PROBLEM DESCRIPTION: Give the entries back exactly as they stand, but without pictures.

-- Opening Marker --

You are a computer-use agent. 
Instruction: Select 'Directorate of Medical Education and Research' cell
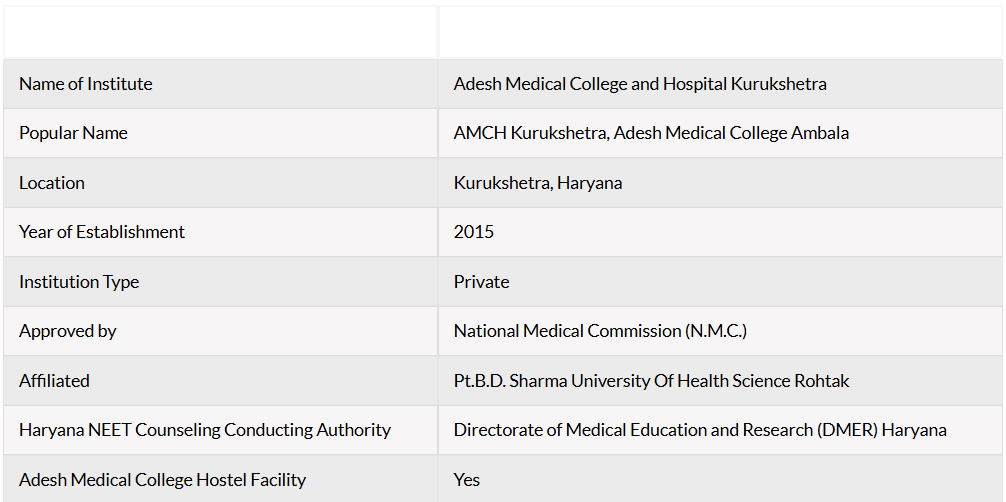tap(720, 430)
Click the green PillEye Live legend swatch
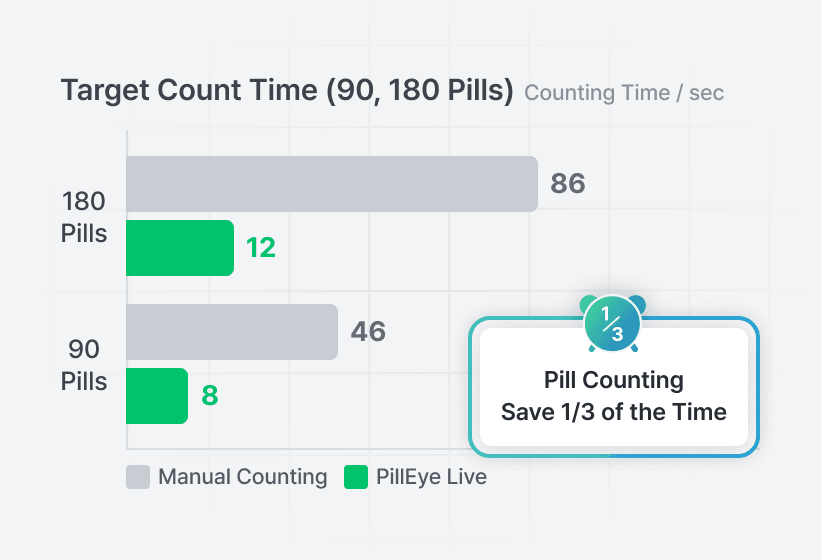The height and width of the screenshot is (560, 822). click(355, 477)
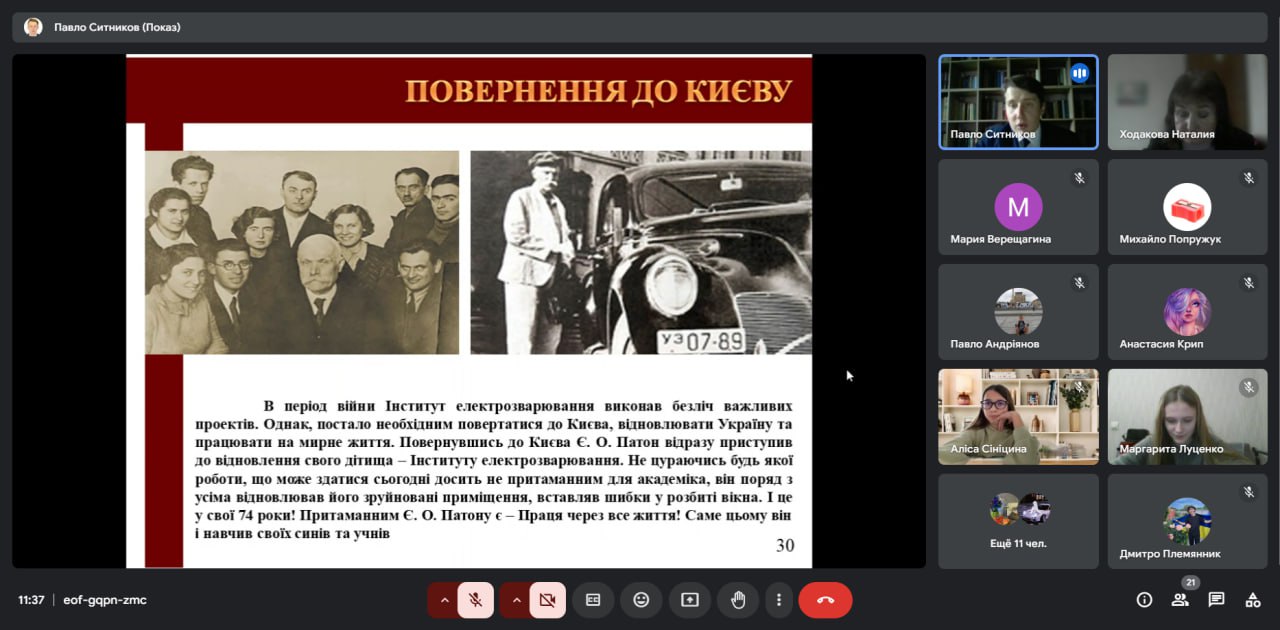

-- Closing Marker --

REPLY:
You are a computer-use agent. 
Instruction: Select 'Directorate of Medical Education and Research' cell
tap(720, 430)
Click the green PillEye Live legend swatch
The height and width of the screenshot is (560, 822). click(355, 477)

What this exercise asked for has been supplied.